Passage to read:
^^^^^^^^^^^^^^^^

But it wasn't the harsh conditions that were bothering them. These experts in hands-on skills like breeding sheep and installing irrigation systems were upset because they didn't know why they were here. They had followed Utah State University Professor Lyle McNeal all over the reservation, allegedly to help Navajos raise their sheep in a sustainable way. But instead of imparting their skills and giving advice, they had spent most of their time leaning against corral fences, chatting. McNeal, a professor of sheep and wool science at Utah State, had introduced them to Navajo families and engaged them in conversations about everything except the problems they had traveled here from their universities to solve.
But as the trip wore on, the experts started to relax. They began to realize McNeal didn't want the Anglo specialists to spoon-feed information to the tribal sheep producers; he wanted the project to be a truly joint venture. For that to happen, the scientists had to get to know the Navajos.
Kathy Williams, a textile and home business specialist from Colorado State University, was among the first to catch on:
"I want input from the families," she said. "I have suggestions, but they need to show me how to proceed. They are the experts, after all, on Navajo agriculture."

^^^^^^^^^^^^^^^^

Instructions:
A. In the passage about the Navajo sheep project, what is Lyle McNeal a professor of at Utah State University?
B. Please write what comes next in the passage about the Navajo sheep project, picking up after its final sentence.

Data shown:
^^^^^^^^^^^^^^^^

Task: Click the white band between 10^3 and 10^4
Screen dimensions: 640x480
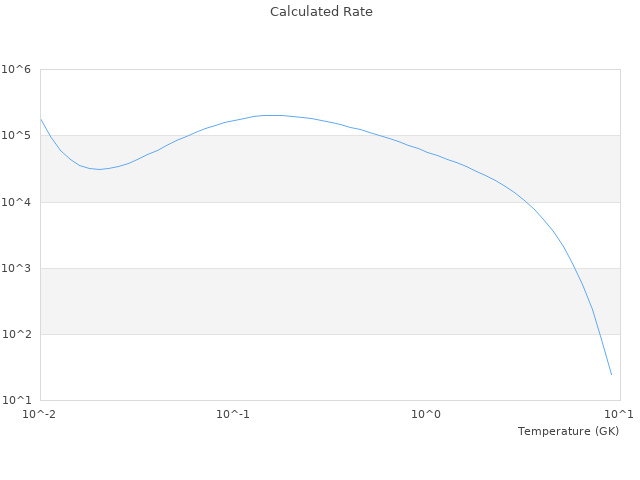Action: tap(300, 235)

^^^^^^^^^^^^^^^^

Expected results:
A. Sheep and wool science.

B.
The plight of the Churro
Lyle McNeal is used to going against the grain. One of the land-grant university system's most decorated teachers, he is also one of its most outspoken critics. He is a Mormon convert who shies away from the racism that can be found in his culture, his adopted state and the academic world. He and his wife, Nancy, have eight children, but they also have a Navajo foster daughter and an extended family of Navajo friends they have known for 20 years. McNeal's most concrete achievement is perhaps the increasing number of Churro sheep - the Navajos' most cherished breed - on the reservation. McNeal, whom the Navajos have called "the blue-eyed warrior," has played a pivotal role in saving the Churro from extinction.
The 52-year-old McNeal's personal history reads like something out of Lonesome Dove. He is the grandson of a wrangler in Buffalo Bill Cody's Wild West Show and the son of a pioneer aviator. He has lived on or near Indian reservations all his life, first in California, then in Minnesota, Montana, Nevada and Utah. But it wasn't until 1977, when he took a sabbatical year away from his job teaching animal science at California Polytechnic State University, that he took a close look at sheep operations in the Navajo Nation. McNeal, who had ranched sheep in Nevada in the mid-1960s, felt a kinship with the tribe because "the Navajo raise sheep and that's my thing."
The dismal state of the tribal sheep industry surprised him. During his stay, he assisted at shearing centers and saw how poorly the wool was harvested and marketed. He noted that Native American sheep producers used hardly any of the technologies employed by their Anglo counterparts.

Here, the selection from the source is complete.